そため上場会社で社外取締役が選任されることがほとんどです。
会社法は人工的に作られた法人についての規定なので定義がややこしいです。
少し用語について解説しておきます。
公開会社というのは株式に譲渡制限が付いていない株式を1株でも発行できる会社をいいます。

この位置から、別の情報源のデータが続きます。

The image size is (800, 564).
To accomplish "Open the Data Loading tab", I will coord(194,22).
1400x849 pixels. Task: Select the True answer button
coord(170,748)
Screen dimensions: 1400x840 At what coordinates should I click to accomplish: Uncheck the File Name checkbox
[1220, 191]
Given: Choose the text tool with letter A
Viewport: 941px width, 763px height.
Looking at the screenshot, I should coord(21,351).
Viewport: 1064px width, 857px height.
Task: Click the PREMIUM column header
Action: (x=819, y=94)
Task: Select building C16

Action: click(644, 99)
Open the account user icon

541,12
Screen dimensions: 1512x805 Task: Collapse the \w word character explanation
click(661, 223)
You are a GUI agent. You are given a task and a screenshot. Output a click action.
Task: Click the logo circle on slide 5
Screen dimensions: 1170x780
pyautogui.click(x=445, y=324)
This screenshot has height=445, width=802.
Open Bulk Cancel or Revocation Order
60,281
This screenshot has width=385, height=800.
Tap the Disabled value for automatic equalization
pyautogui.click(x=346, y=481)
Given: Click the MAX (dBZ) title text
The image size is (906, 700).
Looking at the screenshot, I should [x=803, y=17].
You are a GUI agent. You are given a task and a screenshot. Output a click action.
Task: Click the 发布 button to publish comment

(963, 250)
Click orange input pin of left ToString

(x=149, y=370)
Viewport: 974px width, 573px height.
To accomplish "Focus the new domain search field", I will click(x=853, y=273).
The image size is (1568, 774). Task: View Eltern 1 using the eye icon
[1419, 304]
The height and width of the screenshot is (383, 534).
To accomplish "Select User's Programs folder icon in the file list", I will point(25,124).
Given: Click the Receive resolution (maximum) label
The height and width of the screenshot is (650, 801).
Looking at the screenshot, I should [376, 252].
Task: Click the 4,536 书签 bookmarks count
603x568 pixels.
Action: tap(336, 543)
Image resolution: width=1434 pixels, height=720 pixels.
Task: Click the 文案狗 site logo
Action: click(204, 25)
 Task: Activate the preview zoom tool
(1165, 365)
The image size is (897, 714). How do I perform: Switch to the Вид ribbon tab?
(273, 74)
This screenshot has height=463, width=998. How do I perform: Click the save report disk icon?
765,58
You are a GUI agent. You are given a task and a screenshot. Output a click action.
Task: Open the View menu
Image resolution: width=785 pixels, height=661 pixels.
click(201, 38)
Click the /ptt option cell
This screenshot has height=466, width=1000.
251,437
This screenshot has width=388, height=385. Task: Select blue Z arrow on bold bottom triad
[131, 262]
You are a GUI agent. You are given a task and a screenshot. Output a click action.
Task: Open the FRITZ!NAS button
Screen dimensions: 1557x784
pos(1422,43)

公開会社と上場会社は意味が異なりますが、ほとんど重なります。
株式を上場するには公開会社でなければならないので事実上上場会社は公開会社です。
株式が公開つまり譲渡制限がない状態でないと市場で取引することができなくなるからです。
反対に公開会社は上場会社とは限りません。
ただ、上場会社ではない会社が株式を公開することにはあまりメリットがありません。
知らない人間に株式を取得され会社が乗っ取られる可能性が出てくるからです。
言い方を換えるとその人に株式が渡ってよいかどうかを確認するために株式に譲渡制限を付すことができるようになっているのです。
知らない人間、特に会社にとって良くない人間が入ってきては困る、しかし会社にとって気心の知れた人間ばかりではおかしな方向に会社が進んでしまう、このようなジレンマにさらされながら法律を作っていた結果、このような複雑な法律が出来上がってしまったのです。